为此,它不仅依赖雇用的黑客。 “如果说互联网是一种武器,那么顶级黑客就是一个国家的宝贵财富,”中国科技博客上的一篇文章说,并列出了中国的顶级黑客。 郭胜华,goodwell(龚蔚),hacked,Chinese Hawk和coolrire(林正隆)之类的名字都被放在这里。 黑客社区谈到了四代“黑客”:第一代始于1987年中国登录互联网,第二代始于1998年(许多人认为这是中国黑客的诞生,以应对印度尼西亚的骚乱。 华人社区遭到袭击),大约在2001年发生了第三次袭击,已经出现了大约五年的“新一代”。
“Organisations like Hongke Alliance, Red Hacker Alliance and Chinese Eagle (top hacker groups in China) are not professional ones … When patriots and nationalists use keyboards and international networks to conduct online protests, they find a flag and a slogan to summon support. It becomes a gathering place for protest and distribution of hacking technology and hacking tools,” said Zuola. When their goals align, the government could look the other way. “Hackers recruited by the government will not be full-time ones. They usually act as consultants to provide solutions for the needs of the government … The government-recruited hackers can claim to be database engineers, systems engineers, software developers, project managers or academic researchers. They don’t even need to deliberately cover up their status of working for the government unless they need to work in a foreign company. In that case, they work remotely.”

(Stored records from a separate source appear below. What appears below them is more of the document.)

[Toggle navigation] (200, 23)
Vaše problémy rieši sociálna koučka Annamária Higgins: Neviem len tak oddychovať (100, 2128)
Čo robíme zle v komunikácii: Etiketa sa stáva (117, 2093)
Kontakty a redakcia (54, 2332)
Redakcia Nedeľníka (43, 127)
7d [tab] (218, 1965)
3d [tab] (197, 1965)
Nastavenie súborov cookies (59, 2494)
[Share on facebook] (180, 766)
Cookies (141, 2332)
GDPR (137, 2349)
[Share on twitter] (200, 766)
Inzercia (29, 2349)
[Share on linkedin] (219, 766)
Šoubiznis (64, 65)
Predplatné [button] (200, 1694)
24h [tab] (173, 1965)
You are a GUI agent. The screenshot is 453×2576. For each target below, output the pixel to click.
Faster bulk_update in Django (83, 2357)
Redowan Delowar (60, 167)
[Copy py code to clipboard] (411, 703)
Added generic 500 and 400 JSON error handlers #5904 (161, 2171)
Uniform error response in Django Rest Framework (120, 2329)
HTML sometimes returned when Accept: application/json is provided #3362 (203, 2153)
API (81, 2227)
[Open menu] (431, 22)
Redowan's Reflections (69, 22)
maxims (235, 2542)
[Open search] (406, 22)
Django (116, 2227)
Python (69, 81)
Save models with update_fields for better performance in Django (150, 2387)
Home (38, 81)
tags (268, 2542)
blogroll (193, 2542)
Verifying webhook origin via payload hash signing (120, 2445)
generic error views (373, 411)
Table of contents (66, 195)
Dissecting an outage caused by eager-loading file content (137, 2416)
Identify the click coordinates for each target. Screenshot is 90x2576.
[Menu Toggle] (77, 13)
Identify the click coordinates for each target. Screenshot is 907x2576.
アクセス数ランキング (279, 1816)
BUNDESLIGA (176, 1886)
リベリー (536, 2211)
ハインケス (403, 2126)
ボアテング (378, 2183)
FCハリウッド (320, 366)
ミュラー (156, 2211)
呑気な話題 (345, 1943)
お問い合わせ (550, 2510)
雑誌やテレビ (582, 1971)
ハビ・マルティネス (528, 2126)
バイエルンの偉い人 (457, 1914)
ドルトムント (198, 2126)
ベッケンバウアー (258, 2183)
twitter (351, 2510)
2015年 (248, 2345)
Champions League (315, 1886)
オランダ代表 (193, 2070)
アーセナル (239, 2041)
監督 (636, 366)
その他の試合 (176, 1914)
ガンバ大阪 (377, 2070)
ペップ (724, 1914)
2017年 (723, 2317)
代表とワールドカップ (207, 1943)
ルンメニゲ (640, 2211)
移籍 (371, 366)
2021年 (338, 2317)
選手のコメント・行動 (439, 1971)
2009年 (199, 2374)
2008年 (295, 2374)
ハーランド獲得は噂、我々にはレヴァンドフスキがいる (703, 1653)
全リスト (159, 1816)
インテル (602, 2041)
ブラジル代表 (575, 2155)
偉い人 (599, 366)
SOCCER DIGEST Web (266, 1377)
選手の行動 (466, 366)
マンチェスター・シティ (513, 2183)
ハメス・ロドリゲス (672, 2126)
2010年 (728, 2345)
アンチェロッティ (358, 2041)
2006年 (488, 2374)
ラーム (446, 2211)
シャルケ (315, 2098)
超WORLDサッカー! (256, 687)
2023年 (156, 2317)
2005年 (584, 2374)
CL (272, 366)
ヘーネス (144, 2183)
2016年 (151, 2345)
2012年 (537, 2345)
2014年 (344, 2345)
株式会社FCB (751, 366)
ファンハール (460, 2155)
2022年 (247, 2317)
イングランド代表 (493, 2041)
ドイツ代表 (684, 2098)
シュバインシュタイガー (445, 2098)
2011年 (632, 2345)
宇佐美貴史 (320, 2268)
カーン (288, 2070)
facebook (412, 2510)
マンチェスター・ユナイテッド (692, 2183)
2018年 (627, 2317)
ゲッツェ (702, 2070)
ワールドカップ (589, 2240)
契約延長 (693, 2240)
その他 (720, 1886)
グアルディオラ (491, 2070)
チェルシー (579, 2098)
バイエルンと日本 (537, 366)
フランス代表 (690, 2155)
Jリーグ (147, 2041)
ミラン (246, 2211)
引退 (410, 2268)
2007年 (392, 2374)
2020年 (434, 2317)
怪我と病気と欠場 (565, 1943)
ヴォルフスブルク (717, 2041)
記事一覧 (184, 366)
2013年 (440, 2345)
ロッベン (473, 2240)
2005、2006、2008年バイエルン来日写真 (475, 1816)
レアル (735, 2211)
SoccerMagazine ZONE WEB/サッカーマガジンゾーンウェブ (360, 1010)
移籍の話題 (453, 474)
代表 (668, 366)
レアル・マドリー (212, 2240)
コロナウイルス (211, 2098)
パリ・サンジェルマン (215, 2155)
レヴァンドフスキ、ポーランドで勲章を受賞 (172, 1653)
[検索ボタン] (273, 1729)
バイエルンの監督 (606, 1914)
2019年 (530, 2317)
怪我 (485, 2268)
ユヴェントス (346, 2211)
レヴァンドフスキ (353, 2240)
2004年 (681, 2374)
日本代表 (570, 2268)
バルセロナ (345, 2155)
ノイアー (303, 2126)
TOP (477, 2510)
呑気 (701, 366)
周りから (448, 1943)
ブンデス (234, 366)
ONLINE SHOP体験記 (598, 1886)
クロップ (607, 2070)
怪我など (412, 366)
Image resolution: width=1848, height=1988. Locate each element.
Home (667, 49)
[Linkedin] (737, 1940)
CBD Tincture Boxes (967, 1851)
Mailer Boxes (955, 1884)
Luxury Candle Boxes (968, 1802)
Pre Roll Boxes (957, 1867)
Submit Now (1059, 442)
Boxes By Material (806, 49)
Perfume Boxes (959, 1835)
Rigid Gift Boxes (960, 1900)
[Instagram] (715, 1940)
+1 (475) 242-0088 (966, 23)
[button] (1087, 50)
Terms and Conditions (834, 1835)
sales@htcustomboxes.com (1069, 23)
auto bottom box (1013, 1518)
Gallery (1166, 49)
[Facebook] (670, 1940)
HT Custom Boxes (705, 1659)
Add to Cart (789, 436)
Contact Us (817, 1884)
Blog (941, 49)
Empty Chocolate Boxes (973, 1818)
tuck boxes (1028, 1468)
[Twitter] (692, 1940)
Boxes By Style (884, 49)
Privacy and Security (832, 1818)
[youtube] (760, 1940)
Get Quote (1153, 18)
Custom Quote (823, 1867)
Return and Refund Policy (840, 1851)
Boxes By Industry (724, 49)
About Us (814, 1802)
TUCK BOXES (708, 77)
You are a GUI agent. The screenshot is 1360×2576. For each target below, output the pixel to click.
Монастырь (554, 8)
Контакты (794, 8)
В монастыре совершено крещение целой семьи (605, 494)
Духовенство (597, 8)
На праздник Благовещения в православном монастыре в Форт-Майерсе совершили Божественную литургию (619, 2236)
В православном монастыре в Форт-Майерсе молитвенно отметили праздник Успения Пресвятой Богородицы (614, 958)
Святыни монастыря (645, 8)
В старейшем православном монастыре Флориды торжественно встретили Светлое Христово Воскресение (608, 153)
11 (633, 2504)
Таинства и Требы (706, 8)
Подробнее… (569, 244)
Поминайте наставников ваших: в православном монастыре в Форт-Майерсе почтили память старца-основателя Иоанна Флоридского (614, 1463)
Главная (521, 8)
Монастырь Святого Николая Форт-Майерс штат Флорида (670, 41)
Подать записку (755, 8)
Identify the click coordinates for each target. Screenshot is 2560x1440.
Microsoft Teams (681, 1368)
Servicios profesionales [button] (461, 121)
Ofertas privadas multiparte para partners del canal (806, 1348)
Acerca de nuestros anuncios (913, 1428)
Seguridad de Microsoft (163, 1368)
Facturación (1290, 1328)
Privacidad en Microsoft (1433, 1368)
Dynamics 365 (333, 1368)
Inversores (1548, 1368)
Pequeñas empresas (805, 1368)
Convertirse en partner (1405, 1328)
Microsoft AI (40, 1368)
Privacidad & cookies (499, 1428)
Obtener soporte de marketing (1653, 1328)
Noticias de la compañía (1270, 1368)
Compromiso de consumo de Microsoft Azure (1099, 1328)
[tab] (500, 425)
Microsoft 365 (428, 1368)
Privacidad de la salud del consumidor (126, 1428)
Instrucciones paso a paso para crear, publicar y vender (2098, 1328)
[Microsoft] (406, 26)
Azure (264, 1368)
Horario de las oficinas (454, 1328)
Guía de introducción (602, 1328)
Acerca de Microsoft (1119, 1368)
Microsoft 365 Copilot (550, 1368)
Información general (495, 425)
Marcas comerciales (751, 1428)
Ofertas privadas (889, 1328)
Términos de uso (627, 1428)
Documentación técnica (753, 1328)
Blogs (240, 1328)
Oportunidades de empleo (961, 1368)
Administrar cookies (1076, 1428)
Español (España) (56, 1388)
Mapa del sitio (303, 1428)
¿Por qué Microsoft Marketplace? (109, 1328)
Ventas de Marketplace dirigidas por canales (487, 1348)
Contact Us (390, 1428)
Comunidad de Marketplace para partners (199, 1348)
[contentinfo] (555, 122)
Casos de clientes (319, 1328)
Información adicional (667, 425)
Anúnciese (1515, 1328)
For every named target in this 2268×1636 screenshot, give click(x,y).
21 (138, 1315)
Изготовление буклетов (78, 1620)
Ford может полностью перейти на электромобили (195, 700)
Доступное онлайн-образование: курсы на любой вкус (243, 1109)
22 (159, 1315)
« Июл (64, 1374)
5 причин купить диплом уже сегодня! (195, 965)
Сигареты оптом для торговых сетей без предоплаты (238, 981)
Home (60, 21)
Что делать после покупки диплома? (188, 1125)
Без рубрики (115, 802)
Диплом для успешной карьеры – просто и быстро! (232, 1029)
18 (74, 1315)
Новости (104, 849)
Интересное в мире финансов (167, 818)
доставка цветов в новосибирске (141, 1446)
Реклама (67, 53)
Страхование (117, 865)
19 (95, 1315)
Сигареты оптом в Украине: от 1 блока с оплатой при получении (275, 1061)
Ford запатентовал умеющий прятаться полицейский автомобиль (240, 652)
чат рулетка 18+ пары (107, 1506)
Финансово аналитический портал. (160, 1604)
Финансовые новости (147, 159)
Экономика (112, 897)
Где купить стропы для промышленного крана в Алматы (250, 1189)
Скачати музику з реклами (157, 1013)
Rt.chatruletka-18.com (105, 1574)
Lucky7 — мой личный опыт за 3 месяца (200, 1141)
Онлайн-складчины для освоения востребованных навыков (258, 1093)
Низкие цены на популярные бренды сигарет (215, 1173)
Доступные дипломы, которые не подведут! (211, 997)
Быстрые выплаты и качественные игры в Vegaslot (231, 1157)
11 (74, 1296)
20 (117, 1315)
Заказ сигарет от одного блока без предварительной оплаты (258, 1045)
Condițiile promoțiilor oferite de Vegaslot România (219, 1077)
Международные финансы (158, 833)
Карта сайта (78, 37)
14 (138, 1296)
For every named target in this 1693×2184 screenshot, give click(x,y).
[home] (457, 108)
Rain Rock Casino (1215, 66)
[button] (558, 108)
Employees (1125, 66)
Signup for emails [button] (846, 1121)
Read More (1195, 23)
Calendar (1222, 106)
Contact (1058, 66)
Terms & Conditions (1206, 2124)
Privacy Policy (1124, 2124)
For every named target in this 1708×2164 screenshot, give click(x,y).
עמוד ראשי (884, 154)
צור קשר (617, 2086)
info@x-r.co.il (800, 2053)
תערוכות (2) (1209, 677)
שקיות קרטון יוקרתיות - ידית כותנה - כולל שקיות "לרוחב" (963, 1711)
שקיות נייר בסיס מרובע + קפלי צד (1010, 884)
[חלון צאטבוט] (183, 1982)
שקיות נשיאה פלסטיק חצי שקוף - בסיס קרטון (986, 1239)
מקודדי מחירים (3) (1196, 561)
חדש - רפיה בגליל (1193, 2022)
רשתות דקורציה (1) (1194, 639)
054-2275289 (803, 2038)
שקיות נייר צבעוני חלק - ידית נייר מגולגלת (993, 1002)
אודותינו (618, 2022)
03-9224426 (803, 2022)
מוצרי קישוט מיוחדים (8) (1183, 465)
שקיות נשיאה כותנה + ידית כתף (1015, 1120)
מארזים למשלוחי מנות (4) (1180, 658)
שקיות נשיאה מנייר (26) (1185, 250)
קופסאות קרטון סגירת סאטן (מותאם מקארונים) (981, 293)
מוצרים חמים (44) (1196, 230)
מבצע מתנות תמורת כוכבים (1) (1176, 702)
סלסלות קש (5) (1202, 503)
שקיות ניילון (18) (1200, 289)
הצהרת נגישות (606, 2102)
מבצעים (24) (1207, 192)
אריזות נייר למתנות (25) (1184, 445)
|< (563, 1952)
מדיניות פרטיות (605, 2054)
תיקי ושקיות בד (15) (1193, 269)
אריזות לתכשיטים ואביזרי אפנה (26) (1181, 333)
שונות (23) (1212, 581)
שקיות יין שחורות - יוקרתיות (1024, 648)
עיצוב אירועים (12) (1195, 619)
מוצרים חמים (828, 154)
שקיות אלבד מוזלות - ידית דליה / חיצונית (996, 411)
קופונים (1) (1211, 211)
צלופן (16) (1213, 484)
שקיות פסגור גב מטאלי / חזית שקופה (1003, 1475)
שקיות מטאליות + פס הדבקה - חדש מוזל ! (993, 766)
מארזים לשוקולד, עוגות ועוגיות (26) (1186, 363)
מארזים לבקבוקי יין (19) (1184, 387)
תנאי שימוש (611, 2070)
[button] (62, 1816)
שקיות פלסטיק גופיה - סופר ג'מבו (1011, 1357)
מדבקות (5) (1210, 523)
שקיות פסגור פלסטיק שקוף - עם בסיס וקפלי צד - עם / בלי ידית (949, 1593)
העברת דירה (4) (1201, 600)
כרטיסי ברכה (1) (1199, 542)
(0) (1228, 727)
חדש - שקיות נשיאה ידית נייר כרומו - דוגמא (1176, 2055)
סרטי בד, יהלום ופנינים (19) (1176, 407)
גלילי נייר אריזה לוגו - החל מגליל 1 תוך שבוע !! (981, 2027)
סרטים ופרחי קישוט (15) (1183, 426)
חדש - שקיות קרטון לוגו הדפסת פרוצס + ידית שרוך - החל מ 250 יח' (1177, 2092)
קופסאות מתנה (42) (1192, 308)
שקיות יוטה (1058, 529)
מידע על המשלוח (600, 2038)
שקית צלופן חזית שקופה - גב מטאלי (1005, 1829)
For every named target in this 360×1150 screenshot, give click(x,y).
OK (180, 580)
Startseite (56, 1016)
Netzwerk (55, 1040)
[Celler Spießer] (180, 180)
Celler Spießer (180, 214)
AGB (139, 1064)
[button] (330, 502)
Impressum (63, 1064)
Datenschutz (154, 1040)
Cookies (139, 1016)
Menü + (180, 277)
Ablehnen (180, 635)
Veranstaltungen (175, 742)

“像红客,红客联盟和中国鹰(中国的黑客组织)这样的组织不是专业黑客组织……当爱国者和民族主义者使用键盘和国际网络进行在线抗议时,他们会找到旗帜和口号来寻求支持。 它成为抗议和分发黑客技术和黑客工具的聚集地。” 佐拉说。 当他们的目标保持一致时,政府可能会睁一只眼闭一只眼。 “政府招募的黑客将不是专职黑客。 他们通常充当顾问,为政府需求提供解决方案。。。政府招募的黑客可以声称是数据库工程师,系统工程师,软件开发人员,项目经理或学术研究人员。 他们甚至不需要故意掩盖自己在政府工作的身份,除非他们需要在外国公司工作。 在这种情况下,他们可以远程工作。”